Print out every line of the listing below without alteration.
^^^^^^^^
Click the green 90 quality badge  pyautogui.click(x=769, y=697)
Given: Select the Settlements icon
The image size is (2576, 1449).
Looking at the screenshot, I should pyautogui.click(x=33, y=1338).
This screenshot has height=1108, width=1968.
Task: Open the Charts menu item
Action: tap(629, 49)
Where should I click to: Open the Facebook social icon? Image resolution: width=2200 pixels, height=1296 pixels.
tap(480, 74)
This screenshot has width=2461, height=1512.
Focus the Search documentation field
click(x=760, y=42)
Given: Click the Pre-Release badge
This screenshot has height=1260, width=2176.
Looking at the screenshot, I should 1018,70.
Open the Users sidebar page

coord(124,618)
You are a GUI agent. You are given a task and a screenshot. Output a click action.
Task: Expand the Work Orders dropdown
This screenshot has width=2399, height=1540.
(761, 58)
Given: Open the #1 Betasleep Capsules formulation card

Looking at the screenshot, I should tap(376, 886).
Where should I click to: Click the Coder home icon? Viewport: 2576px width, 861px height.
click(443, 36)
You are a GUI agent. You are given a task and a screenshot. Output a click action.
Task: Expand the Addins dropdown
^^^^^^^^
**EXPECTED ANSWER**
Click the green 90 quality badge  pyautogui.click(x=769, y=697)
Given: Select the Settlements icon
The image size is (2576, 1449).
Looking at the screenshot, I should pyautogui.click(x=33, y=1338).
This screenshot has height=1108, width=1968.
Task: Open the Charts menu item
Action: tap(629, 49)
Where should I click to: Open the Facebook social icon? Image resolution: width=2200 pixels, height=1296 pixels.
tap(480, 74)
This screenshot has width=2461, height=1512.
Focus the Search documentation field
click(x=760, y=42)
Given: Click the Pre-Release badge
This screenshot has height=1260, width=2176.
Looking at the screenshot, I should 1018,70.
Open the Users sidebar page

coord(124,618)
You are a GUI agent. You are given a task and a screenshot. Output a click action.
Task: Expand the Work Orders dropdown
This screenshot has width=2399, height=1540.
(761, 58)
Given: Open the #1 Betasleep Capsules formulation card

Looking at the screenshot, I should tap(376, 886).
Where should I click to: Click the Coder home icon? Viewport: 2576px width, 861px height.
click(443, 36)
You are a GUI agent. You are given a task and a screenshot. Output a click action.
Task: Expand the Addins dropdown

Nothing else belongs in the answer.